### Data for this task
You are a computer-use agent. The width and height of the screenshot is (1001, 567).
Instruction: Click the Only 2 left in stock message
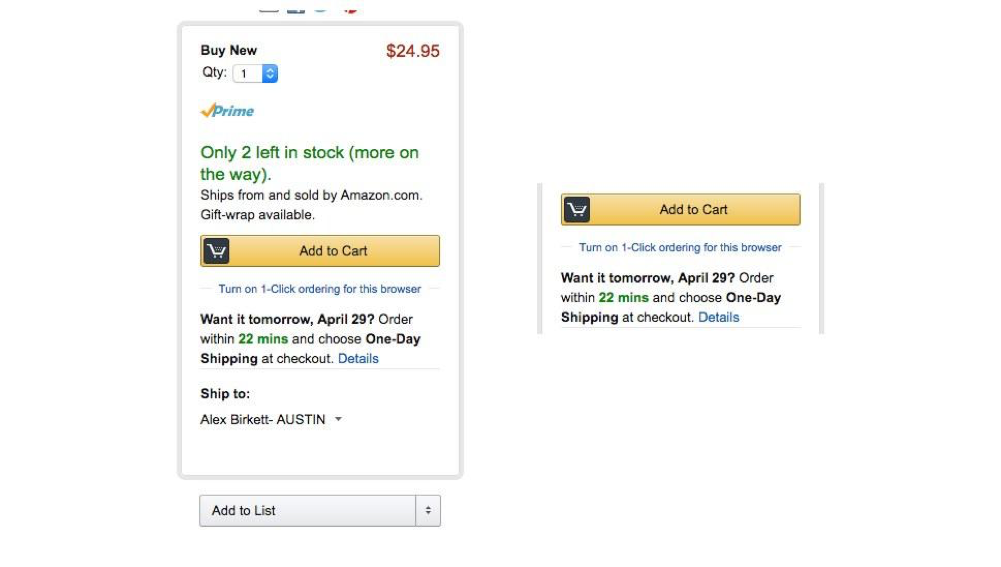tap(310, 163)
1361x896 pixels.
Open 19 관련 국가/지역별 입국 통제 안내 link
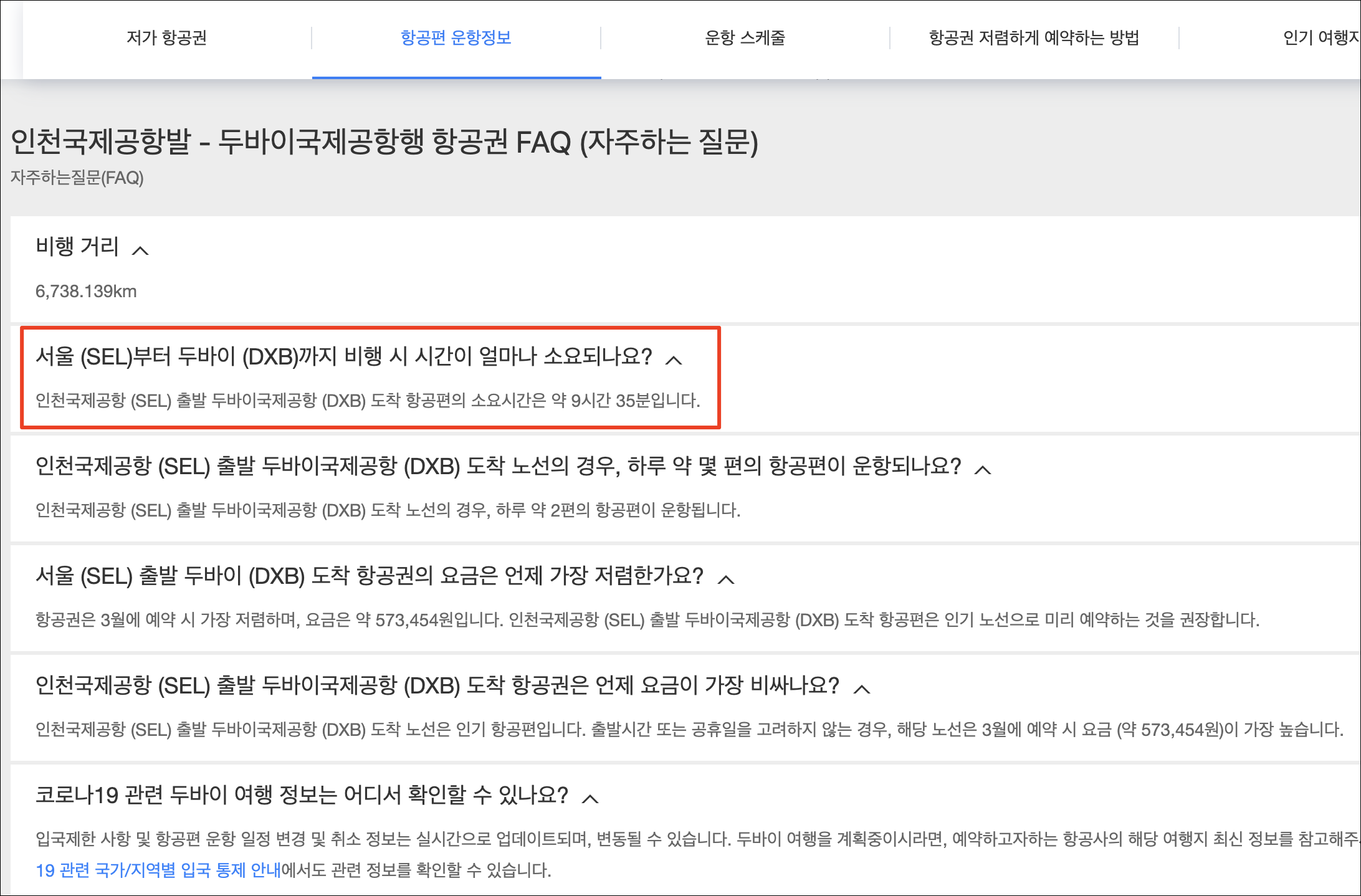tap(158, 870)

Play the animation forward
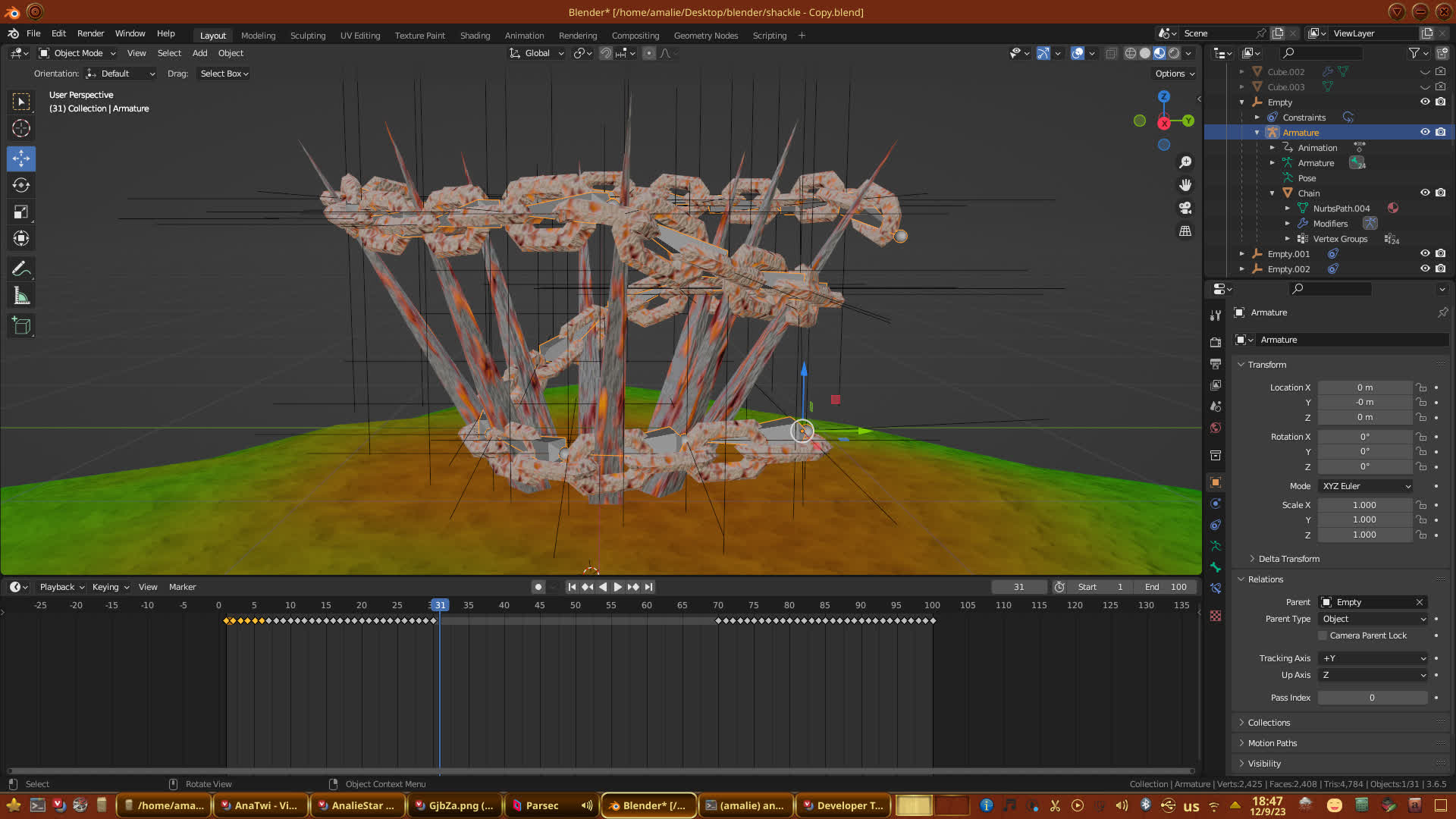pyautogui.click(x=618, y=587)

### Required work
Reproduce the data above verbatim, line for line, with the pictures omitted.

### Solution to the exercise
You are a computer-use agent. The width and height of the screenshot is (1001, 567).
Instruction: Click the Only 2 left in stock message
tap(310, 163)
1361x896 pixels.
Open 19 관련 국가/지역별 입국 통제 안내 link
tap(158, 870)

Play the animation forward
pyautogui.click(x=618, y=587)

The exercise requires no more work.